「ここまでわかる!胃カメラ・大腸カメラ・腹部エコー」シリーズ 第14回 水腎症
水腎症とは
腎臓で作られた尿は、尿管という細い管を通って膀胱にたまり、膀胱から尿道を通って体の外に出ていきます。この通り道のどこかが詰まると、尿がうまく流れずにたまってしまい、尿管や腎臓がふくらんでしまいます。
特に腎臓から尿が出ていく部分(腎盂と呼ばれます)はふくらみやすく、腎盂がふくらんだ状態を「水腎症」と呼びます。
原因は多岐に渡りますが、大人では尿管結石や腫瘍による閉塞が多く見られます。
症状がないこともありますが、結石が原因のときは激しい痛みを感じることが大半です。
腹部エコー、CT検査、MRI検査など、各種画像検査で診断が可能です。

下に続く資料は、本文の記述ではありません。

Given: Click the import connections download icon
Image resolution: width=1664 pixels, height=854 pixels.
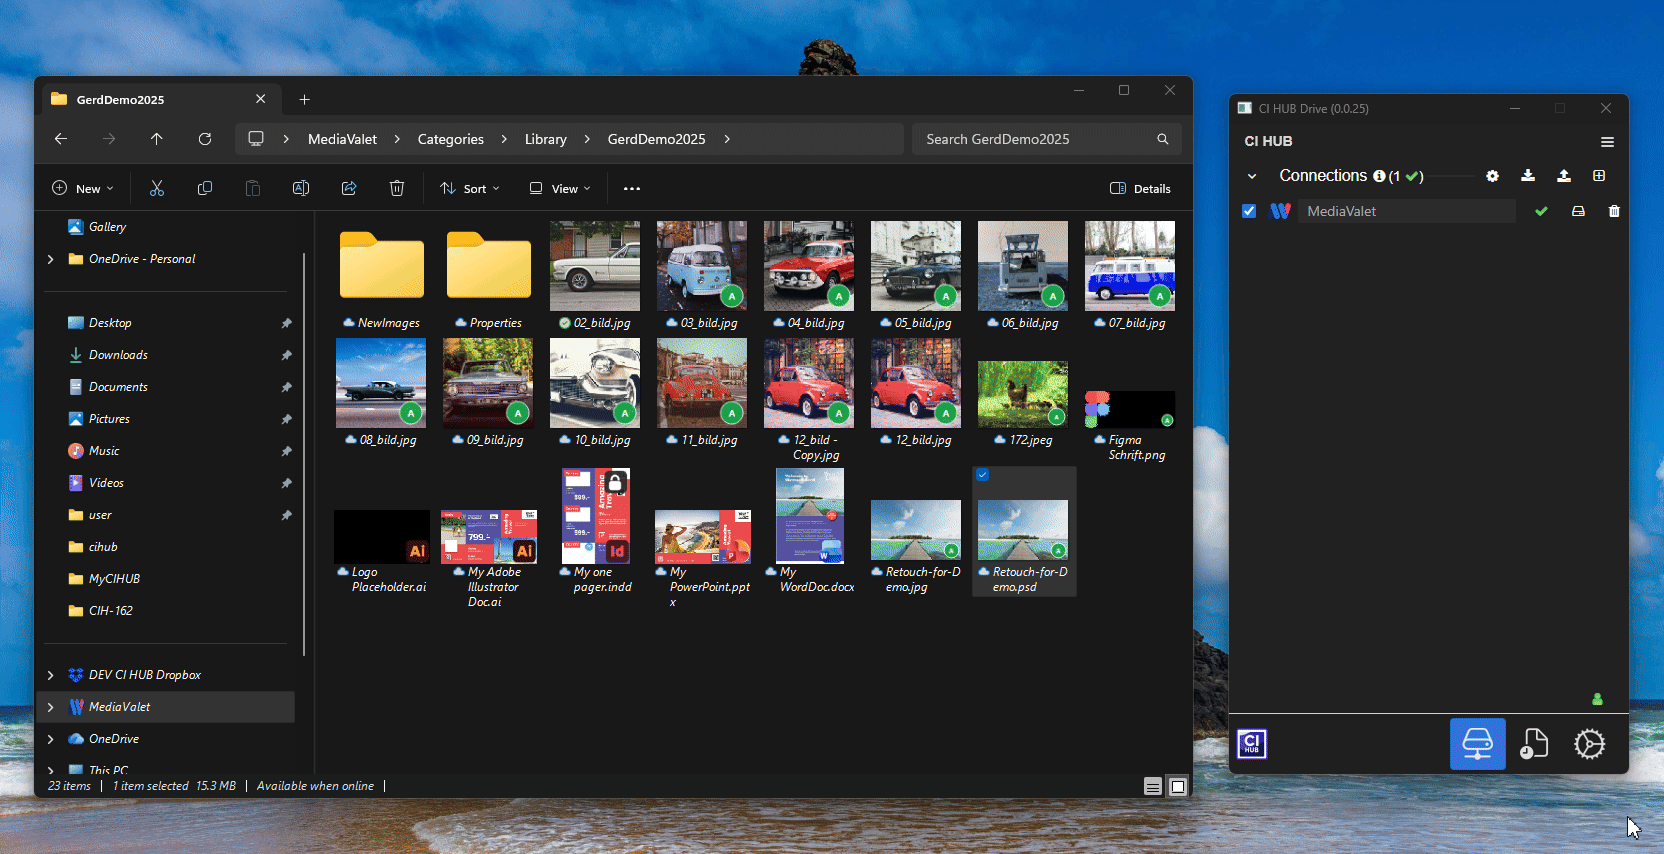Looking at the screenshot, I should (1528, 176).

特に腹部エコー検査は簡便かつほぼ100%の確率で水腎症を診断出来ますので、水腎症を疑った場合はまず実施するべき検査です。
ただし水腎症の原因を調べるには、エコー以外の検査も必要になることが大半です。
治療は原因に応じて行われますが、感染を伴うと急に悪化して高熱が出ることがあり、緊急の対応が必要になる場合もあります。
水腎症の画像


正常な腎臓では、腎盂はほとんど指摘できないくらいに「しぼんで」見えます。
しかし水腎症では腎盂は明らかに拡張しているため、診断は容易です。
ただし初心者は腎盂と血管とを見間違えてしまうことがあるため、ドップラーエコーで血流がないことを(色が付かないこと)を確認するとよいと思います。
注意事項
注意事項1:本シリーズで取り上げる画像は全て当院で撮影したものです。検査画像の利用については、内視鏡検査前のアンケートで利用の可否を確認しています(腹部エコー検査に関してはオプトアウト方式をとっています)。